Teve um cancro. Isso alterou a sua vida e a forma como vê até o seu empenhamento político?

Sim, quem tem um cancro tem um cancro. Não vale a pena pensar que não tem. Mais cedo ou mais tarde aparece. Por outro lado, isto é uma doença crónica, há muito mais gente com a doença do que pensamos. O que relativizou a minha vida foi ter a ideia que do cancro muitas vezes se morre. Isso corresponde a uma baliza de sorte e exige algum cuidado. A gente tem cancro não por razões hereditárias, mas pelo modo como vivemos. A brincar costumo dizer que o meu cancro é de esquerda, porque o cancro de direita é que é o hereditário. Isto significa que uma pessoa na sua vida particular não deve fazer a vida que levava antes, deve fazer algo para a emendar, fazer mais do que deixar de fumar. Isto relativiza todos estes dramas de que andamos a falar. Isso também pesa. Junto o útil ao agradável: o BE tem excelentes soluções de direcção sem ser eu, e eu também preciso de mudar de vida.

O Miguel tinha uma excelente relação pessoal com a Ana Gomes. As declarações dela sobre o seu irmão Paulo Portas mudaram essas relações?

Alteraram. Infelizmente alteraram. Enquanto me lembrar não me esqueço. A Ana Gomes é uma mulher com excelentes qualidades, uma das características que tem é que é uma desbocada e desta vez passou os limites. É a vida, tenho pena, mas é assim.

■ **Complete o seguinte**:
A) Transcreva palavra por palavra o trecho da entrevista que começa em "O Miguel tinha" e termina em "mas é assim.".
B) Indique se cada afirmação está de acordo com a entrevista, respondendo sim ou não e citando as palavras exatas que o decidem: (i) o entrevistado diz que tem cancro por razões hereditárias; (ii) o entrevistado afirma que a sua relação com a Ana Gomes se alterou; (iii) o entrevistado considera que o BE tem boas soluções de direção sem ele.
Os dados não têm qualquer papel no que aqui se pede.

■ **Informação extraída**:
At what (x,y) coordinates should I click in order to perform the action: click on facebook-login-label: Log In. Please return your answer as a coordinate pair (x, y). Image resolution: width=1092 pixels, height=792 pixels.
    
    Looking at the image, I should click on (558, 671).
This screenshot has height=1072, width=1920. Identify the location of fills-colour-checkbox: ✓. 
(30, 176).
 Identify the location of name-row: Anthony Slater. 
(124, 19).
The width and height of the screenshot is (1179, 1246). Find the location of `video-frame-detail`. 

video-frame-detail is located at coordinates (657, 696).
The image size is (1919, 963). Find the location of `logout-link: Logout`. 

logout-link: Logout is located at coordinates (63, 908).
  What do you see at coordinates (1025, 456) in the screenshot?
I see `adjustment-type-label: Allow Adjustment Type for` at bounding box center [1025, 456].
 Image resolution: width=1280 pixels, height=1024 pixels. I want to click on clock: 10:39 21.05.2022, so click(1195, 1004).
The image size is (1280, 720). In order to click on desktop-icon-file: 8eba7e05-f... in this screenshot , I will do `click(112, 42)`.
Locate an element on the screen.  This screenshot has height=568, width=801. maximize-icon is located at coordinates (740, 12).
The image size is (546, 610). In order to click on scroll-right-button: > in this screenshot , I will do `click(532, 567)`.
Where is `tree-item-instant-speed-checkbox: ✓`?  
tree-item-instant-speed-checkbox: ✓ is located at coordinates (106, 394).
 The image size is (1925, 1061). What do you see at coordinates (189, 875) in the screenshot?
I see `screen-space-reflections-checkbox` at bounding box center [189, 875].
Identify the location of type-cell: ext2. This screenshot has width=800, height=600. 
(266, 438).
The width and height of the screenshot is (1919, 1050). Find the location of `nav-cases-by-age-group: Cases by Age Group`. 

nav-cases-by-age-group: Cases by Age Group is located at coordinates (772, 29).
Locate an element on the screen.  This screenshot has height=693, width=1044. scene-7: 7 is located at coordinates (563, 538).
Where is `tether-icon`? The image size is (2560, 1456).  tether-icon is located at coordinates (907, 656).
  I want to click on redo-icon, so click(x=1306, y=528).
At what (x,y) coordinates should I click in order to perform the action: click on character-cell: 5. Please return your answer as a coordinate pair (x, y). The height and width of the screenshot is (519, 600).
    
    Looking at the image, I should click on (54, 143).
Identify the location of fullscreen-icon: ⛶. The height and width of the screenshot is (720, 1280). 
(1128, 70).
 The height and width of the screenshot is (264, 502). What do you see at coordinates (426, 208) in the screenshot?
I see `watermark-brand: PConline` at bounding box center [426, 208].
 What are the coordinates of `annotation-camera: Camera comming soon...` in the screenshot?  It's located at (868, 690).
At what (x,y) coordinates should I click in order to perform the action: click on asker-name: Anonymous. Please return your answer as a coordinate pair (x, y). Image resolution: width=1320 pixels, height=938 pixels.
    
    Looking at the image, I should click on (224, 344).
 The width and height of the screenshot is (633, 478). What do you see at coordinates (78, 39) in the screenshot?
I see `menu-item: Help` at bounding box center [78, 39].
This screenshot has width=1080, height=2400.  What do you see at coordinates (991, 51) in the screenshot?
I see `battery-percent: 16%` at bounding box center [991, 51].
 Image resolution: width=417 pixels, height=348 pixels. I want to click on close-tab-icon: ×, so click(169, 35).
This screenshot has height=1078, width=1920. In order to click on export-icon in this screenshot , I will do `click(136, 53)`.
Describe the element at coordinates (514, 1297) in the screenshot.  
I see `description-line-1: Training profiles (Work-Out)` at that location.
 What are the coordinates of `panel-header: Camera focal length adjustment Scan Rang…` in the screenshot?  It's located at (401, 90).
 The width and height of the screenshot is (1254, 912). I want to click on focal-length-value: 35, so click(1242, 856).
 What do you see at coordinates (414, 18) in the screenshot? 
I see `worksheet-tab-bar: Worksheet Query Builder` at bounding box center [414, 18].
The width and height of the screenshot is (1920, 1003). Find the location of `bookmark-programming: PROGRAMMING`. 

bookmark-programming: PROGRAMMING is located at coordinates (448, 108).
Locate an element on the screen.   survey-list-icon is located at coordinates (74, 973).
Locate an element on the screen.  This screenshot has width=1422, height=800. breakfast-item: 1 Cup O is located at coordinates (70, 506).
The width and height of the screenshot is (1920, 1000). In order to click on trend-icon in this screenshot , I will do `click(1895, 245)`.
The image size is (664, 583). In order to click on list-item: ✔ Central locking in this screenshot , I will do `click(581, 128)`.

■ **Respostas dos exercícios**:
A)
O Miguel tinha uma excelente relação pessoal com a Ana Gomes. As declarações dela sobre o seu irmão Paulo Portas mudaram essas relações?

Alteraram. Infelizmente alteraram. Enquanto me lembrar não me esqueço. A Ana Gomes é uma mulher com excelentes qualidades, uma das características que tem é que é uma desbocada e desta vez passou os limites. É a vida, tenho pena, mas é assim.

B)
(i) Não: "A gente tem cancro não por razões hereditárias, mas pelo modo como vivemos."
(ii) Sim: "Alteraram. Infelizmente alteraram."
(iii) Sim: "o BE tem excelentes soluções de direcção sem ser eu"